A rotor shouldn't warp that easy. When you install them are you making sure the hub face is cleaned off? Are you checking for runout? $600 for a set of rotors is overkill. You can spend half that and pick up some EBC USR Black Dash rotors. As far as the Porsche calipers go, you'll probably need carrier adapters to install them.


----------



## sardo_67 (Dec 26, 2009)

ya i'm looking for the caliper adapters, where do i get them?

i didn't pay for these, just traded some work on a head for them.


----------



## dtsdig (Jun 1, 2008)

*I agree with the overkill part....*

I would suggest EBC USR discs as well and either Red Stuff pads or Yellow stuff pads depending on what you're doing with the car. I looked into the ECS Tuning options as well but EBC stuff is cheaper and made by themselves whereas some of the ECS options could be made by many manufacturers from who knows where!
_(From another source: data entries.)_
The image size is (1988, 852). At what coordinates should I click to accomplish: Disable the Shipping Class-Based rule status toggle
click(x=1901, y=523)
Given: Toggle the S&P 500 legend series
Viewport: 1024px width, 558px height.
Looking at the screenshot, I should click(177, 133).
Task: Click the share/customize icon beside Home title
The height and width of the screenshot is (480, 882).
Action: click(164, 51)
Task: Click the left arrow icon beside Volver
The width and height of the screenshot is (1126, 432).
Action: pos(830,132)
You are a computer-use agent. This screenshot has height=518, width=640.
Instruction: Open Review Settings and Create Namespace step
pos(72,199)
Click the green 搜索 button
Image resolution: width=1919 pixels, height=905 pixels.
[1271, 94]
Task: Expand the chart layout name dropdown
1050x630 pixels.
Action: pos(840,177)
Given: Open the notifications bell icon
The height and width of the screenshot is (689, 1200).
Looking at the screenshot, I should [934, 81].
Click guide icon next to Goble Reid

Also, I hate dealing with ECS, but that's just me.


----------



## dtsdig (Jun 1, 2008)

*EBC Brakes*

http://www.flickr.com/photos/dtsdig/5856967216/


----------



## sardo_67 (Dec 26, 2009)

where did you actually order them from? i'm on the site and it isn't helping that much


i also HATE dealing with ECS, their website is also horrible because the parts are confusing or have the same exact pics and description but 2 or 3 different part numbers.


----------



## sardo_67 (Dec 26, 2009)

ok any info on this? i found the CNC brackets on Ebay from a UK company but not sure if they are the right ones. what did people here use?


----------



## sardo_67 (Dec 26, 2009)

found this.... http://www.ecstuning.com/ES10852/

anyone use it?


----------



## DubNuts32 (Jul 14, 2010)

I found this site that makes a kit and includes the adapters, ss brake lines, and mounting bolts: Performance-diesel.com , 279.99 for the kit. Sorry, still don't know how to add links. :beer:


----------



## sardo_67 (Dec 26, 2009)

those are for a MK5 or 6

that guy also ripped me off on TDI parts, he sells a bad cam and lies to people about the parts he sells. i wouldn't buy anything from him


----------



## sardo_67 (Dec 26, 2009)

what can i use for a caliper upgrade on the rear of the car?


----------